## TASK DETAILS
Each entry listed below should be reproduced word for word.

Top of SUPPLIED DATA

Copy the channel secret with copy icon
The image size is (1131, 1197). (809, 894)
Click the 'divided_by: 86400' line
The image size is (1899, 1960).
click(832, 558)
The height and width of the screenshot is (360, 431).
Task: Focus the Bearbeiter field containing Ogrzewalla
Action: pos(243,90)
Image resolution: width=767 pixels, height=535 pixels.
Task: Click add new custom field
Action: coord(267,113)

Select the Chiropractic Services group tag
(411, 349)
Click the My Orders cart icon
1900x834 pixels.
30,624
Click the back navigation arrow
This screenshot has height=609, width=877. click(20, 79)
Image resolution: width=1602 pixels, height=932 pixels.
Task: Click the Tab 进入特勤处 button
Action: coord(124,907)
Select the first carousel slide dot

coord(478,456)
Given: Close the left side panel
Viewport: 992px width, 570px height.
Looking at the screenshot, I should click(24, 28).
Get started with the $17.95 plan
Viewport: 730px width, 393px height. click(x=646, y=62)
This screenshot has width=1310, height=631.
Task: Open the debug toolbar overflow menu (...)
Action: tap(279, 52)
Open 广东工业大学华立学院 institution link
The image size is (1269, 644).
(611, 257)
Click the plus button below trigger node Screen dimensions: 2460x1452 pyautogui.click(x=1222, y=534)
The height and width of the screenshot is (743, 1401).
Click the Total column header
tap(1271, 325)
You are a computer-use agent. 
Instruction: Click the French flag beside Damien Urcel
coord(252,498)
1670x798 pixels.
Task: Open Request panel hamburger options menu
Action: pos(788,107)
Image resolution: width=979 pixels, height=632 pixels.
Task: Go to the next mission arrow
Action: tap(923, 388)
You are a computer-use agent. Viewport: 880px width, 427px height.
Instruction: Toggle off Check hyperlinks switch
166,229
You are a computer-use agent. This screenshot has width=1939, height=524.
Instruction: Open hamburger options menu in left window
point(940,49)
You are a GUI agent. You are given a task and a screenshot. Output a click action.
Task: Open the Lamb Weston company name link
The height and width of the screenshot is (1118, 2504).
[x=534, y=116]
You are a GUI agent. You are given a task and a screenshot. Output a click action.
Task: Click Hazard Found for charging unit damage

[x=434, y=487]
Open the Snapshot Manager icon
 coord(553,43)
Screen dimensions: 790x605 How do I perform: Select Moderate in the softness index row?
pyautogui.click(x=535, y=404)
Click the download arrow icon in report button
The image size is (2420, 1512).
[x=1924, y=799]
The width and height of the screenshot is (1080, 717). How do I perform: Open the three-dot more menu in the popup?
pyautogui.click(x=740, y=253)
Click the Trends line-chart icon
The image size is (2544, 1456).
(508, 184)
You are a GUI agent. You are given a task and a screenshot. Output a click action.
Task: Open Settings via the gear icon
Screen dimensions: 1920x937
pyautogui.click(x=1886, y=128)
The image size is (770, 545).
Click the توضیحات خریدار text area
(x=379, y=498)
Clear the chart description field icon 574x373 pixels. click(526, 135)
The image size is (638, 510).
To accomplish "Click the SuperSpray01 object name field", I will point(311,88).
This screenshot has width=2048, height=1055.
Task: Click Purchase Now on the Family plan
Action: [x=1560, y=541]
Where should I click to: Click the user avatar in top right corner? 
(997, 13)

Bottom of SUPPLIED DATA

## RESULT OF THE TASK
Copy the channel secret with copy icon
The image size is (1131, 1197). (809, 894)
Click the 'divided_by: 86400' line
The image size is (1899, 1960).
click(832, 558)
The height and width of the screenshot is (360, 431).
Task: Focus the Bearbeiter field containing Ogrzewalla
Action: pos(243,90)
Image resolution: width=767 pixels, height=535 pixels.
Task: Click add new custom field
Action: coord(267,113)

Select the Chiropractic Services group tag
(411, 349)
Click the My Orders cart icon
1900x834 pixels.
30,624
Click the back navigation arrow
This screenshot has height=609, width=877. click(20, 79)
Image resolution: width=1602 pixels, height=932 pixels.
Task: Click the Tab 进入特勤处 button
Action: coord(124,907)
Select the first carousel slide dot

coord(478,456)
Given: Close the left side panel
Viewport: 992px width, 570px height.
Looking at the screenshot, I should click(24, 28).
Get started with the $17.95 plan
Viewport: 730px width, 393px height. click(x=646, y=62)
This screenshot has width=1310, height=631.
Task: Open the debug toolbar overflow menu (...)
Action: tap(279, 52)
Open 广东工业大学华立学院 institution link
The image size is (1269, 644).
(611, 257)
Click the plus button below trigger node Screen dimensions: 2460x1452 pyautogui.click(x=1222, y=534)
The height and width of the screenshot is (743, 1401).
Click the Total column header
tap(1271, 325)
You are a computer-use agent. 
Instruction: Click the French flag beside Damien Urcel
coord(252,498)
1670x798 pixels.
Task: Open Request panel hamburger options menu
Action: pos(788,107)
Image resolution: width=979 pixels, height=632 pixels.
Task: Go to the next mission arrow
Action: tap(923, 388)
You are a computer-use agent. Viewport: 880px width, 427px height.
Instruction: Toggle off Check hyperlinks switch
166,229
You are a computer-use agent. This screenshot has width=1939, height=524.
Instruction: Open hamburger options menu in left window
point(940,49)
You are a GUI agent. You are given a task and a screenshot. Output a click action.
Task: Open the Lamb Weston company name link
The height and width of the screenshot is (1118, 2504).
[x=534, y=116]
You are a GUI agent. You are given a task and a screenshot. Output a click action.
Task: Click Hazard Found for charging unit damage

[x=434, y=487]
Open the Snapshot Manager icon
 coord(553,43)
Screen dimensions: 790x605 How do I perform: Select Moderate in the softness index row?
pyautogui.click(x=535, y=404)
Click the download arrow icon in report button
The image size is (2420, 1512).
[x=1924, y=799]
The width and height of the screenshot is (1080, 717). How do I perform: Open the three-dot more menu in the popup?
pyautogui.click(x=740, y=253)
Click the Trends line-chart icon
The image size is (2544, 1456).
(508, 184)
You are a GUI agent. You are given a task and a screenshot. Output a click action.
Task: Open Settings via the gear icon
Screen dimensions: 1920x937
pyautogui.click(x=1886, y=128)
The image size is (770, 545).
Click the توضیحات خریدار text area
(x=379, y=498)
Clear the chart description field icon 574x373 pixels. click(526, 135)
The image size is (638, 510).
To accomplish "Click the SuperSpray01 object name field", I will point(311,88).
This screenshot has width=2048, height=1055.
Task: Click Purchase Now on the Family plan
Action: [x=1560, y=541]
Where should I click to: Click the user avatar in top right corner? 
(997, 13)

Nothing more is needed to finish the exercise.